Multi-instrumentalist/composer Rob Mazurek is no stranger to the avant-jazz world, and he's contributed many albums over the years to the Cuneiform label, either as a solo artist or fronting the ensemble São Paulo Underground. Cantos Invisíveis is the latest release from that band, which sees Mazurek (cornet, Mellotron, modular synthesizer, Moog Paraphonic, OP-1, percussion and voice) once again joining up with Mauricio Takara (drums, cavaquinho, electronics, Moog Werkstatt, percussion and voice), Guilherme Granado (keyboards, synthesizers, sampler, percussion and voice), and Thomas Rohrer (rabeca, flutes, soprano saxophone, electronics, percussion and voice) for nine tracks of offbeat jazz mixed with dissonant & angular avant-garde sounds.

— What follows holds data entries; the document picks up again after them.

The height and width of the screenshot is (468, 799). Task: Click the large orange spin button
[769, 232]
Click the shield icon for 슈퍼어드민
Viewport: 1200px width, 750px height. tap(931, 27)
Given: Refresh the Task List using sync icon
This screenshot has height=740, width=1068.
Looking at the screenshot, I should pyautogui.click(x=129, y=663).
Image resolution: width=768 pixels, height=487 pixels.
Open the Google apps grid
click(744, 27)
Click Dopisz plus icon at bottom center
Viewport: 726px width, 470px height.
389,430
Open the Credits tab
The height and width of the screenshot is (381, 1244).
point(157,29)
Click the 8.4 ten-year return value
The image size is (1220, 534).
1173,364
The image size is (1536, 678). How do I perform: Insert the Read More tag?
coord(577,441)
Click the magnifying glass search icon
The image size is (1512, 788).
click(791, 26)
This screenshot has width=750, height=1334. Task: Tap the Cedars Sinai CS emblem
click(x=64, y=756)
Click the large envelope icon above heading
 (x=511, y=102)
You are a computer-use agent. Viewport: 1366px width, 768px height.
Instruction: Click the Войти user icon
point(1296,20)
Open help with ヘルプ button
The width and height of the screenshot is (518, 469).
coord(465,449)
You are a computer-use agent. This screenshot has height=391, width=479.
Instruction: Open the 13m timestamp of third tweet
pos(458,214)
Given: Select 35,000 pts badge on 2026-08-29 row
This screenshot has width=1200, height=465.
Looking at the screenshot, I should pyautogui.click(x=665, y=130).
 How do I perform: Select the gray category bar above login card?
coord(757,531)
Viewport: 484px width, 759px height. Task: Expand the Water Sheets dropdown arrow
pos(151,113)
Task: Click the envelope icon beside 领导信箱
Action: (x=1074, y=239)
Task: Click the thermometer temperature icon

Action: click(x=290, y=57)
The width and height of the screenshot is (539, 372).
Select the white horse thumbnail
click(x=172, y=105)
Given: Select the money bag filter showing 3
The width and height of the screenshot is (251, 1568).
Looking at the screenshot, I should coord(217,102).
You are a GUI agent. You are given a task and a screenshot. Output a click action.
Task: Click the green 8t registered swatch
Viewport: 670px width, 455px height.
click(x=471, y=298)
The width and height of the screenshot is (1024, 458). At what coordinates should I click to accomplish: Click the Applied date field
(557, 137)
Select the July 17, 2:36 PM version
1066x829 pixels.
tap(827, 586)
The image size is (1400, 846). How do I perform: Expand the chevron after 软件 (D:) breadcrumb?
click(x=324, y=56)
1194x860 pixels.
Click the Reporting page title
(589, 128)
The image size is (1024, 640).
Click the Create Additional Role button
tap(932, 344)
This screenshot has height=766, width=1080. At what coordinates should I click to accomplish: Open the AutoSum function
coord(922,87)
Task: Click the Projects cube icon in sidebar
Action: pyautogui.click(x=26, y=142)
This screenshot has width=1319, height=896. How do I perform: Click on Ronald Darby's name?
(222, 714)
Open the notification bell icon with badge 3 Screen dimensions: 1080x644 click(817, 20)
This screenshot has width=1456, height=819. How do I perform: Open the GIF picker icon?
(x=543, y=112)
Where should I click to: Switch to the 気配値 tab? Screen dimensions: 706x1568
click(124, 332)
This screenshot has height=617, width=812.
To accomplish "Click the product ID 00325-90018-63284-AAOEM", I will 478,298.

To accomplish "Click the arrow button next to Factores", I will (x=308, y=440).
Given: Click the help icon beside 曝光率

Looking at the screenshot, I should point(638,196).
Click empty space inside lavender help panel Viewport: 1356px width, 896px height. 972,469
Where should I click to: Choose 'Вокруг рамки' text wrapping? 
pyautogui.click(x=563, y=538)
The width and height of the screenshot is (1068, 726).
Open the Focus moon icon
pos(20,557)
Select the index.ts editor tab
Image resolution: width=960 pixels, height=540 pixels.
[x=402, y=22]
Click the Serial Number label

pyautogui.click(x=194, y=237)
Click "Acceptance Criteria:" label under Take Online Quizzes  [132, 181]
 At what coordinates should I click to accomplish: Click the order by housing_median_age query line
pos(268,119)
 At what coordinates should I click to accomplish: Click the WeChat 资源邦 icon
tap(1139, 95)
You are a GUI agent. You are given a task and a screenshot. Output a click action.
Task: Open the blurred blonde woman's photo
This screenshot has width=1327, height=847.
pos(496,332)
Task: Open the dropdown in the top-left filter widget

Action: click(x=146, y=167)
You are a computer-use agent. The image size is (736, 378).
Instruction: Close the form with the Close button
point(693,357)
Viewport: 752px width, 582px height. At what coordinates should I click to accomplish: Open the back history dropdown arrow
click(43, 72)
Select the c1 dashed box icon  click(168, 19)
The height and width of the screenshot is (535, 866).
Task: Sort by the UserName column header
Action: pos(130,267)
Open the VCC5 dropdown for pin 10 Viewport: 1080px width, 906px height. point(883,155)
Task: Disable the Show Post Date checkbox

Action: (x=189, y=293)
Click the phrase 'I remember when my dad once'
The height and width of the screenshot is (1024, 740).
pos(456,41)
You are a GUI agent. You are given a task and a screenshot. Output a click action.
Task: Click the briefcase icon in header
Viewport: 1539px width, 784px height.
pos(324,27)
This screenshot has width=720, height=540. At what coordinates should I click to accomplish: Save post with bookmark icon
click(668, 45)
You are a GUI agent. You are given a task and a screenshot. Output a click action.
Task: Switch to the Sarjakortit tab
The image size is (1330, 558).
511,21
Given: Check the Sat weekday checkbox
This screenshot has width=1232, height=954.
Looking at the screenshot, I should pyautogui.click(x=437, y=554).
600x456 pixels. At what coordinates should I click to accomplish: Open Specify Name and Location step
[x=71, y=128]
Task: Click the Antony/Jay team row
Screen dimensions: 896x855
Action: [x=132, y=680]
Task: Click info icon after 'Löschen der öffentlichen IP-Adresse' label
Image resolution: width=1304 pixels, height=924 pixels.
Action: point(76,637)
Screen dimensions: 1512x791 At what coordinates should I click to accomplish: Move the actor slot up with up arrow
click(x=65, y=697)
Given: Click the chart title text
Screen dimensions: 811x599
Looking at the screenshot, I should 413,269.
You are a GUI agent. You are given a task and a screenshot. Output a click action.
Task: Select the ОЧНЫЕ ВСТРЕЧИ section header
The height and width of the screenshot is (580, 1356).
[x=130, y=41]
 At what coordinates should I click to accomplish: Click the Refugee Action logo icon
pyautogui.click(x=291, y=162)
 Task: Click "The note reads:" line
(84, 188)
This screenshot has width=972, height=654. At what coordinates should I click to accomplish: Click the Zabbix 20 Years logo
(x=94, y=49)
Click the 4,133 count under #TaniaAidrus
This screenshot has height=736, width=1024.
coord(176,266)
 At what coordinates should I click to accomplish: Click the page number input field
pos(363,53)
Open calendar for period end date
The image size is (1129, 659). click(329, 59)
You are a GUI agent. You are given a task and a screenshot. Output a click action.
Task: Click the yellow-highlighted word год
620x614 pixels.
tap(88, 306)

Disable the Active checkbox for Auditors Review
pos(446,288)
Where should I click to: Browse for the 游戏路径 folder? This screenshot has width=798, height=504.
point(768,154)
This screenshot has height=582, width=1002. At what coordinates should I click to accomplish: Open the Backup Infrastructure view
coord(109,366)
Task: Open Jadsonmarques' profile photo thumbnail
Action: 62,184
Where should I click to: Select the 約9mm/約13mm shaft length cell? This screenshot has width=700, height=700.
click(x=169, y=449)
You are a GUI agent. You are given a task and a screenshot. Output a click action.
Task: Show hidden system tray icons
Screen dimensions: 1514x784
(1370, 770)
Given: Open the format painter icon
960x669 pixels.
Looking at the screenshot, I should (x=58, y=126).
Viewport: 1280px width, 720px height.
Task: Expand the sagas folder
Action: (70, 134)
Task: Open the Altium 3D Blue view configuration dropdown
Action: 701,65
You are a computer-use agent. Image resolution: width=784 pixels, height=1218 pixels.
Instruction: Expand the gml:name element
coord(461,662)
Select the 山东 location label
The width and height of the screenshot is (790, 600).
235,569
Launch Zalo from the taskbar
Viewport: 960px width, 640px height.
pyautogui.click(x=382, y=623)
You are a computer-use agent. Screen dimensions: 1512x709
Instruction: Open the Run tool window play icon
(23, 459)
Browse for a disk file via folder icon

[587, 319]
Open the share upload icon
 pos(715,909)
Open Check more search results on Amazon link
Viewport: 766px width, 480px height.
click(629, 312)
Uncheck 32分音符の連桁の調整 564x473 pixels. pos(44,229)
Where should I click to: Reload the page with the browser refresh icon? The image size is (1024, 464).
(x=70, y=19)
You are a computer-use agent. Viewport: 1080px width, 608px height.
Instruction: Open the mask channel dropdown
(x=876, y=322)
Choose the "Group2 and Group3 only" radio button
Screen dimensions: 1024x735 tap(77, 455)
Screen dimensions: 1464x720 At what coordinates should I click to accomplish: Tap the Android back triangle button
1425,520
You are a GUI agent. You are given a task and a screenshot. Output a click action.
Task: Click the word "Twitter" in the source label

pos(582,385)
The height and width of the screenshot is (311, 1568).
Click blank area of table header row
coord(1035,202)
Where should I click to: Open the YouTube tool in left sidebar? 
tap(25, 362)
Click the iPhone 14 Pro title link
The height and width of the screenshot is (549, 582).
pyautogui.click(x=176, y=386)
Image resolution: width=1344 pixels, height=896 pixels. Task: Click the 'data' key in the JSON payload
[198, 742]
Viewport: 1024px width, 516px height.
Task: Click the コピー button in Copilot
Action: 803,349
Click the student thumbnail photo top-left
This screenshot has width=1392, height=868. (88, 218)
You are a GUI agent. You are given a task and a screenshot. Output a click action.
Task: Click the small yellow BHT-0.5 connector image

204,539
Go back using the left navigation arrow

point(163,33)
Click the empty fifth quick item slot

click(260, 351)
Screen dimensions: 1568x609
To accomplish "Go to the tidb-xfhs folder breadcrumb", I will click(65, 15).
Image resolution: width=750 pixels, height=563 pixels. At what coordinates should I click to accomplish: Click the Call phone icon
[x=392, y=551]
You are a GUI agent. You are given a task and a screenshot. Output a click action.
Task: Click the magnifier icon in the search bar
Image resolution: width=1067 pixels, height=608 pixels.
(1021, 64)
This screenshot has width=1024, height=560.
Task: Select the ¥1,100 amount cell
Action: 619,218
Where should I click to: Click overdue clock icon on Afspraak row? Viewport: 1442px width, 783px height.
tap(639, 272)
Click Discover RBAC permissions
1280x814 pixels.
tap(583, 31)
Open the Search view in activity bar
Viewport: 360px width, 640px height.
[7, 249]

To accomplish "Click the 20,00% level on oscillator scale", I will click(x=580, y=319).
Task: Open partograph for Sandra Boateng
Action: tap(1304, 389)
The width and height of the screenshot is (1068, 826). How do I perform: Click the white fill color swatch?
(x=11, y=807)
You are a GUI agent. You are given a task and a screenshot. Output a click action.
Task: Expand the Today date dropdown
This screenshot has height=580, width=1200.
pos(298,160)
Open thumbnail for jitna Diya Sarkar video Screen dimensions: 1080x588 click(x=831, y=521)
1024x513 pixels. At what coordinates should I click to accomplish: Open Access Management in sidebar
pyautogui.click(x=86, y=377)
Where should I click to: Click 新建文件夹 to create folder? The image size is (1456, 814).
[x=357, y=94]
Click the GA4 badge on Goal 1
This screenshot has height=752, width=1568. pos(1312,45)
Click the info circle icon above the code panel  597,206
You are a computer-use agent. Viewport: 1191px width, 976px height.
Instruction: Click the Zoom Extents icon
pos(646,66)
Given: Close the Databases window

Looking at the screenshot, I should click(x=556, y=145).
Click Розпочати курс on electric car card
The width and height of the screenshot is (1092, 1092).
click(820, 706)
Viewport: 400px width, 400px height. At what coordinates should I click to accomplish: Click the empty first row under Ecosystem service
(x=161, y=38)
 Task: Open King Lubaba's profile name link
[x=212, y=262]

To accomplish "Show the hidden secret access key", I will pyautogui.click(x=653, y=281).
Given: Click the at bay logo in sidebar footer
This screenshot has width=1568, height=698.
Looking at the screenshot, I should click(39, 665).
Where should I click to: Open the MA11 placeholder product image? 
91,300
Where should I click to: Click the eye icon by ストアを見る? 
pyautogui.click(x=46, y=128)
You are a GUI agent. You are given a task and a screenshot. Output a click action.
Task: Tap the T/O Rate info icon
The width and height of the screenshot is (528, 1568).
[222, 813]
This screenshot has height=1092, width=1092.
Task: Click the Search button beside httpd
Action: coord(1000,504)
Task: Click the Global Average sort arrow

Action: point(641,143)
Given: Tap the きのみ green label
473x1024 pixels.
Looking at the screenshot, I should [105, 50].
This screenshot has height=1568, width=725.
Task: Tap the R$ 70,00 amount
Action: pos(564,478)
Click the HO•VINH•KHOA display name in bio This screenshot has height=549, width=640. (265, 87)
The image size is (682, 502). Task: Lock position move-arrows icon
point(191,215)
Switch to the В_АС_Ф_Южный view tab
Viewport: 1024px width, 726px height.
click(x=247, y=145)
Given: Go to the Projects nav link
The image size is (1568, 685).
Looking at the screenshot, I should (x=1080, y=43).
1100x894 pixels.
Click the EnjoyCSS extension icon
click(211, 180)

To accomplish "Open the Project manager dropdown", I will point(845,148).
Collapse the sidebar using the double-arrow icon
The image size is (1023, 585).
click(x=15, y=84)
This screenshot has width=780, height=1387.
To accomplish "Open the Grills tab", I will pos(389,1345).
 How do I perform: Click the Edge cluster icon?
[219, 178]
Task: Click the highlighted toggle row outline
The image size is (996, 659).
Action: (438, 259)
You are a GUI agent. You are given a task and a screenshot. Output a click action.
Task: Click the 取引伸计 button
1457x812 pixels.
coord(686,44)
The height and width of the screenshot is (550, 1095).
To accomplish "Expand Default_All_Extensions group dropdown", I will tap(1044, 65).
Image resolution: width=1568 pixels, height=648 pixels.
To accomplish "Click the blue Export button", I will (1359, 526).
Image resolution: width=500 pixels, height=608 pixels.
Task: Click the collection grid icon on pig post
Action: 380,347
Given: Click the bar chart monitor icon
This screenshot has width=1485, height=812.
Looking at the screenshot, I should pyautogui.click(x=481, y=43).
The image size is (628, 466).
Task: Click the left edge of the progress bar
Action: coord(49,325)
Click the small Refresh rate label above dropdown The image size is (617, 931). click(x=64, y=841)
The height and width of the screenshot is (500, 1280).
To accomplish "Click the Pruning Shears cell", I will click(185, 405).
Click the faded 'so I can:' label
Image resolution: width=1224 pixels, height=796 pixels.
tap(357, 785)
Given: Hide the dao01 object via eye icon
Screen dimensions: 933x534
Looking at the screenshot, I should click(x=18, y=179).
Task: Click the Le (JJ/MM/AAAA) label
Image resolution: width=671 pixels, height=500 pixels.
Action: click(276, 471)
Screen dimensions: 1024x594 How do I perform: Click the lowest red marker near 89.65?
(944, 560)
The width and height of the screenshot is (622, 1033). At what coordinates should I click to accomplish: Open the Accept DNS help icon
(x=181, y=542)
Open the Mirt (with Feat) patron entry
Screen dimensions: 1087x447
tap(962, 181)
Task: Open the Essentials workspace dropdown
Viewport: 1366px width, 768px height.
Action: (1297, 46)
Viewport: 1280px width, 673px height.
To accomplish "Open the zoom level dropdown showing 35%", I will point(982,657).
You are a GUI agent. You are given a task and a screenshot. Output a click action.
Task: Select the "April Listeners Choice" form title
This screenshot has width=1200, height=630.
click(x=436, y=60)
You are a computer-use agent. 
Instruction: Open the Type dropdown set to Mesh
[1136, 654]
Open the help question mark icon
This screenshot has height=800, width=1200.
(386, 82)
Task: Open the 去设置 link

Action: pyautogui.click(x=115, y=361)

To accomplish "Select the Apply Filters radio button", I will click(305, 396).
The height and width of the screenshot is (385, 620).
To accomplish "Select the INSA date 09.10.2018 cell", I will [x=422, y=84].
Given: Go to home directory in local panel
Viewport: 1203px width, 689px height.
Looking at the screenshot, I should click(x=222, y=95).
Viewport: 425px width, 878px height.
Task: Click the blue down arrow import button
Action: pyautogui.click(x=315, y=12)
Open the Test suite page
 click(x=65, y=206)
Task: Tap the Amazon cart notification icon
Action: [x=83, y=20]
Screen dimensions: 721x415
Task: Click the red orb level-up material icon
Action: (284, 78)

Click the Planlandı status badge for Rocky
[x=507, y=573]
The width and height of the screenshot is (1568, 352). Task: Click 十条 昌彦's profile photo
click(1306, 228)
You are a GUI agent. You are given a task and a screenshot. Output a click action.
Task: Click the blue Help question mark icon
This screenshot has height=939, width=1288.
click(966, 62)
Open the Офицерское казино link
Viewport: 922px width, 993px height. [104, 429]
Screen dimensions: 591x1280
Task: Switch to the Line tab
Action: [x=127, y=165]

Describing Cantos Invisíveis is 'un-commercial' would be quite the understatement, as there's nothing here even remotely accessible to the casual music listener, but, for those with an adventurous ear, there's plenty to sink your teeth into. The opening, near 14-minute "Estrada Para o Oeste" is a nightmarish miasma of cacophony, bleeping synths, bleating cornet, ominous Mellotron, quirky percussion, sparse vocalizations, and various effects all fighting for supremacy, at times its's somewhat jazzy, and others just noisy and unsettling...but it works. "Cambodian Street Carnival" is a marvelous piece that really does its job by putting the listener right in the middle of a busy street event in Southeast Asia, the weaving waves of sound all perfectly setting the mood, while "Lost Corners Boogie" has that quirky, complex, yet zany quality that we came to expect from Frank Zappa and the Mothers of Invention. The same can be said for "Fire and Chime", a brief little exploration into free jazz and the avant-garde, filled with zig-zagging sax and cornet blasts supported by rumbling percussion. Another ethnic flavored piece, "Olhaluai", features the South American fiddle the rabeca, and it's quite majestic and upbeat, while the album returns to its noisy, dissonant beginnings with the lengthy closer "Falling Down From the Sky Like Some Damned Ghost", another epic jaunt into raucous free-jazz, avant-garde, and even rock, with multiple instruments battling for the spotlight and creating one hell of a wild party.
As you can probably guess, Cantos Invisíveis isn't going to be for everyone, and I can safely say that if well structured, melodic music is your thing, then steer clear away from this one. However, if you don't mind cluttered, adventurous sounds that give a big 'F-U' to commercial music and don't allow for any restrictions or focus, then the São Paulo Underground have just the album for you.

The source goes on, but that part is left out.